Representatives of countries in the European Union, Latin America and southeast Asia gave a cautious welcome to T-Gurts at a meeting of the biodiversity convention's scientific advisory board in Montreal this week. But scientists from African countries have joined conservation groups such as the Rural Advancement Foundation International (RAFI) in Canada in urging the convention's scientific advisers not to endorse the technology until they are satisfied that T-Gurts do not harm human health or the environment.

Critics also include members of the Third World Academy of Sciences. Members of the academy's governing council are expected to debate a proposal tomorrow (25 June) to outlaw the patenting of seeds intended to be grown as food crops.

"Agriculture in much of the developing world is the result of collective experience gained from the sweat and toil of poor peasants over thousands of years," says Muhammad Akhtar, vice-president of the academy and emeritus professor of biochemistry at Britain's University of Southampton.

Akhtar, who will be arguing in favour of the proposal, adds that "the gene pool in present foods is a common heritage of humankind and should belong to it all". Supporters of T-Gurts include Richard Jefferson, director of the Center for the Application of Molecular Biology to International Agriculture in Canberra. Jefferson is the main author of a report on the environmental implications of Gurt technologies published by the biodiversity convention secretariat in time for this week's meeting.

Jefferson says he sees T-Gurts as a compromise technology that meets industry's desire to protect intellectual property and maximize returns on innovations in agricultural biotechnology, without jeopardizing the practice of subsistence farmers using seeds from a crop for planting in the future. A key attraction of all Gurts is that they give companies better protection against unauthorized copying than patents. This desire for a tighter system of intellectual-property protection is a major concern for the technology's opponents.

Patents are conferred on inventions that demonstrate novelty, an inventive step or non-obviousness. But Terminator and T-Gurt technology, at least in principle, may be applied to any seed, regardless of its novelty.

In addition, Terminator technology can be licensed indefinitely, whereas patents have a finite life of usually not more than 20 years. Similarly, Gurts provide their owners with protection from unauthorized copying, but without the costs and effort of pursuing a patent infringement.

But it is the threat to seed saving - commonplace among poor farmers worldwide - that is sustaining the pressure on the biodiversity convention's member states to outlaw Terminator technology.

Terminator is the subject of a United Nations resolution. And last October the Consultative Group on International Agricultural Research, a network of centres in the developing world organized through the World Bank, promised not to incorporate "into its breeding materials any genetic systems designed to prevent seed germination".
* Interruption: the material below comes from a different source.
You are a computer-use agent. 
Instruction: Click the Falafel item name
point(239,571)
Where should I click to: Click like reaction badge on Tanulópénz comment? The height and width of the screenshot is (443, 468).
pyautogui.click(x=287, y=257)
Much of the pressure is coming from RAFI, which has written to ministers and officials in departments of agriculture, environment and patent offices in 140 countries urging them to "assert national sovereignty over their seed supply and to ban the seed sterilization technology outright".

"Many governments are unaware that the World Trade Organization allows countries to reject individual patents on the grounds that they are contrary to public morality and/or a threat to health or the environment," says Pat Mooney, RAFI's executive director.

Arguably the best-known Terminator patent was granted last July to the US Department of Agriculture and the seed company Delta and Pine Land - itself the subject of a takeover bid from Monsanto.

Monsanto has so far resisted calls for a moratorium on commercializing its technology. Sources say it will not do so without similar assurances from its competitors, but so far only AstraZeneca has indicated that it does not intend to use the technology to deprive farmers from replanting seeds.

Monsanto executives also do not want to risk losing investor confidence by undermining an important technology of one of their potential acquisitions.